CHICAGO (Reuters) - A Kentucky woman is suing the U.S. arm of Brazil’s JBS SA, alleging she was hospitalized after consuming ground beef produced by the company that was tainted with Salmonella, according to a lawsuit filed on Friday in Arizona state court.
The lawsuit comes one day after the U.S. Agriculture Department’s Food Safety and Inspection Service (FSIS) announced that JBS Tolleson Inc was voluntarily pulling 6.5 million pounds of ground beef and other raw beef products that had been shipped to stores across the country. JBS Tolleson is part of JBS USA, the U.S. arm of the world’s largest meatpacking company.
The meat had been processed through JBS’ Arizona plant, the USDA said. The agency later updated the volume of beef products being recalled, to 6.9 million pounds.

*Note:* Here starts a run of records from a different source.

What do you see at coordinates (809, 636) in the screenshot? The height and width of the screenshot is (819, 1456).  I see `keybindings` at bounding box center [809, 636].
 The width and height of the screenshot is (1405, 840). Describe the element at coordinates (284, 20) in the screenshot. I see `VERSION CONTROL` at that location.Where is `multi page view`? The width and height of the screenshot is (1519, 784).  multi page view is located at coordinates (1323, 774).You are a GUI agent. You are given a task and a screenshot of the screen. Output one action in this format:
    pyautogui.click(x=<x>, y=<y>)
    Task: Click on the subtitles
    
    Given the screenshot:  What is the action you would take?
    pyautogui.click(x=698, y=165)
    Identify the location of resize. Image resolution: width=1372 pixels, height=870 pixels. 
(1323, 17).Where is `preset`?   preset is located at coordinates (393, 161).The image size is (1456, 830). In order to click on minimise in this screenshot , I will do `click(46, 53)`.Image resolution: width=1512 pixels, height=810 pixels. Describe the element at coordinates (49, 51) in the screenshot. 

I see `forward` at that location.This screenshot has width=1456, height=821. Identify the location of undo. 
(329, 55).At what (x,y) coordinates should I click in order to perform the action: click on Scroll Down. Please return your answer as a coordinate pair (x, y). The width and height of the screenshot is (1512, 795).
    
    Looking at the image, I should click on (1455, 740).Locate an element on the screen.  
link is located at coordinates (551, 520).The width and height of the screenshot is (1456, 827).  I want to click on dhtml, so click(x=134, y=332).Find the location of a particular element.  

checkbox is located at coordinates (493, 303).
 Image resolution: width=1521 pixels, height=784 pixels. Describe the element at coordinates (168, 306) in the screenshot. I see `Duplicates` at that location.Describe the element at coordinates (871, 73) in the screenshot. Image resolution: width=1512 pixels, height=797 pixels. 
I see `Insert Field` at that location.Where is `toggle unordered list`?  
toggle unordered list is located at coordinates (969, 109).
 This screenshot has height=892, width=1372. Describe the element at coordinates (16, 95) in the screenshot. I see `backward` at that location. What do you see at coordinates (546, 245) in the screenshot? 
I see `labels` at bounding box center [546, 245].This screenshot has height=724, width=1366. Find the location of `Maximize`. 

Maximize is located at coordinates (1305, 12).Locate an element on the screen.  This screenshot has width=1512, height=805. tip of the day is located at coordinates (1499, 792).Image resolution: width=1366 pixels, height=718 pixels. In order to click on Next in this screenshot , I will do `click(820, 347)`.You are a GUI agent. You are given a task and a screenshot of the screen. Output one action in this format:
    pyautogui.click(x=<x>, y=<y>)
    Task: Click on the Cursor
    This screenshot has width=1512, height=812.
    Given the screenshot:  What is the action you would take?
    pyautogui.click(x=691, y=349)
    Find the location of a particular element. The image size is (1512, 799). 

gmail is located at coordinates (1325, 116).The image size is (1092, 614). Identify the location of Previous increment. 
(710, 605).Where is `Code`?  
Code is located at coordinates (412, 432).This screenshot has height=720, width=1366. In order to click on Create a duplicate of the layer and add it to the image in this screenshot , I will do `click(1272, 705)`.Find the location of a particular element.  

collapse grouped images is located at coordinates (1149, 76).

JBS USA could not be immediately reached for comment on Friday.
The complaint, filed in Superior Court of the state of Arizona in Maricopa County, said Dana Raab bought the JBS-produced ground beef from Sam’s Club in September and made meat loaf with some of it before freezing the rest.
Raab later fell ill, tested positive for Salmonella Newport, and was hospitalized for five days due to severe dehydration and a blocked bile duct, the complaint said.
Salmonella can cause fever, diarrhea and abdominal pain, and can be fatal to young children, the elderly, and people with compromised immune systems.
U.S. investigators have identified at least 57 people in 16 states who have become ill due to consuming contaminated ground beef products made from meat traced back to JBS, USDA said.
“I expect that number is going to go up, because one of our clients is from Nevada - and the health department there has told him he is one of more than 200 people they’ve identified as being part of this outbreak,” said attorney William Marler, who is representing Raab.
Officials from the Nevada Department of Health and Human Services did not immediately return calls for comment on Friday.
The USDA had alerted JBS Tolleson Inc’s president Andre Noqueira in 2017 that there were problems at the Arizona plant, according to a USDA document and the Raab lawsuit. Federal inspectors in 2017 accused Noqueira of enabling “egregious” and “inhumane” livestock practices, according to the lawsuit.
“Officials found two ‘mentally incoherent’ cows laying on their side and ‘moaning as if in pain’,” the complaint said. “The inspector asked for the cows to be euthanized but one died in its pen before it could be put down.”
Federal inspectors deferred taking action against the company, according to the USDA document.